Calif. Attorney General: Corey Haim Obtained 550 Pills Before Death

Actor Corey Haim employed “doctor shopping” to obtain 553 prescription pills in the two months before his death, California Attorney General Jerry Brown said Tuesday.

Haim obtained the meds, which included Valium, Vicodin, Xanax and Soma, through seven different doctors and seven pharmacies, Brown said, and he used an alias on at least one occasion.

Brown said it did not appear the doctors knew Haim was obtaining prescriptions through multiple sources.

He called Haim — the star of 1980s films such as “The Lost Boys” and “License to Drive” — a “poster child” for prescription drug abuse. He said that it wasn’t just celebrities who were obtaining massive quantities of prescription drugs through doctor-shopping.

“We think it illustrates a problem that is more widespread,” Brown said. His office has pursued more than 200 cases statewide involving prescription abuse by both doctors and patients.

Haim’s activities described by Brown Tuesday are separate from a fraudulenty-obtained prescription Haim may have obtained.
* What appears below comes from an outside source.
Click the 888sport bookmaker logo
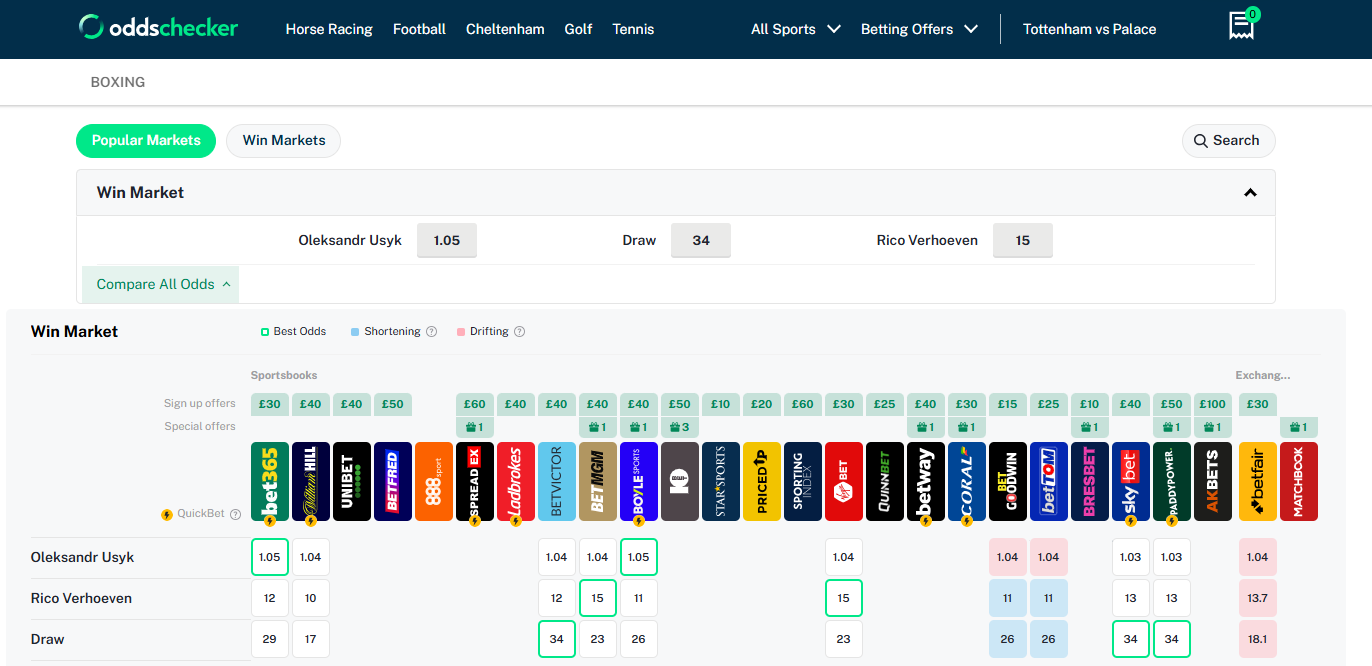 click(x=433, y=481)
That prescription for Oxycontin was found during an investigation into a ring that illegally obtained prescription pads and used the stolen identities of doctors to fill them out.

Haim, 38, died March 10 after collapsing in his mother’s apartment. Haim struggled with drugs throughout his life. He was also suffering from flulike symptoms before his death.

Coroner’s officials have said they found four prescriptions in Haim’s name in the apartment where he collapsed, and all were prescribed by a doctor treating the actor.

Brown said the doctors who prescribed medications to Haim told investigators they felt duped. He said Haim was able to get the medications by complaining of specific symptoms, such as shoulder pain and that the actor also used emergency rooms and urgent care facilities to obtain the drugs.

He said investigators were able to find the medications obtained by Haim through a state database that monitors prescriptions. The database is available to doctors and pharmacies, Brown said, but its use is voluntary.